Tuesday, February 23, 2016

The Problem With the Church is not the Pope. It's Us

19 You give your mouth free rein for evil; 

you yoke your tongue to deceit. 

20 You sit and speak against your brother, 

slandering your mother’s son. 

21 When you do these things should I be silent? 

Do you think that I am like you? 

I accuse you, I lay out the matter before your eyes. (Psalm 50:19-21)

So I started to see some Catholic blogs publish articles that take a different slant about the Pope. Now, instead of accusing the Pope of being heterodox, this tactic takes the truth that not everything the Pope says is an authoritative teaching and uses it to attack people defending the Pope as if they argued everything authoritative. They say that it’s OK to be upset by certain comments the Pope makes, and apologists shouldn’t be defending the Pope in those circumstances.

However, that is not the problem. The problem is that some authors use controversial phrases from press conferences to imply (or state outright) that the Pope is heterodox. Some do it subtly. Others come right out and say they think the Pope is not Catholic. But either way, they argue that the Church is worse off because Pope Francis is Pope. That’s different from saying “I like St. John Paul II better.” We’re not talking about a person who prefers the style of one Pope over another. We’re talking about a person who thinks Pope Francis is a menace and needs to be opposed.

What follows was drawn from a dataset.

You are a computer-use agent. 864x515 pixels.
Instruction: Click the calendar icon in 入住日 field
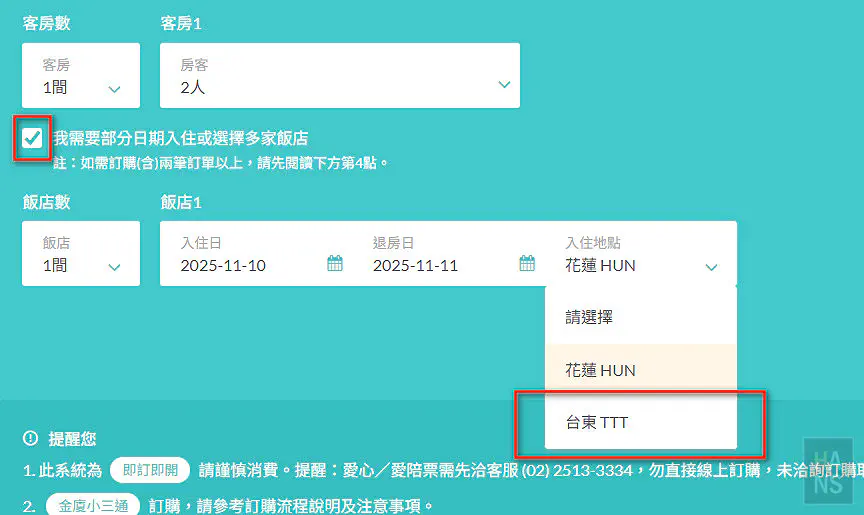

That’s an important distinction. One can wish the Pope did not say or do a certain thing because of the confusion it caused without being a bad Catholic. For example, I recall two incidents during the pontificate of St. John Paul II which I find regrettable: the 1986 Assisi conference and the kissing of the Qur’an. I recall being unhappy with Pope emeritus Benedict XVI and his lifting the excommunications on the bishops of the SSPX and his ill-advised example of the “Gay male prostitute with AIDS” in the book interview Light of the World. These things caused scandal. But these things did not mean that these two Popes were heterodox. When foes of these Popes tried to accuse them of heresy, [1] that’s when those foes were in the wrong. These were simply examples of Popes being human and making mistakes in judgment that did not involve the teaching authority of the Church.

Likewise with Pope Francis. We’ve had cases where he said things that sounded confusing in soundbites, but turned out to be legitimate when read in context. We’ve also had a few instances where he confused Catholics who couldn’t figure out what point he was trying to make. Those things are unhelpful for the life of the faithful. Nobody denies that. What we do deny is the claim that these instances “prove” the Pope is heterodox.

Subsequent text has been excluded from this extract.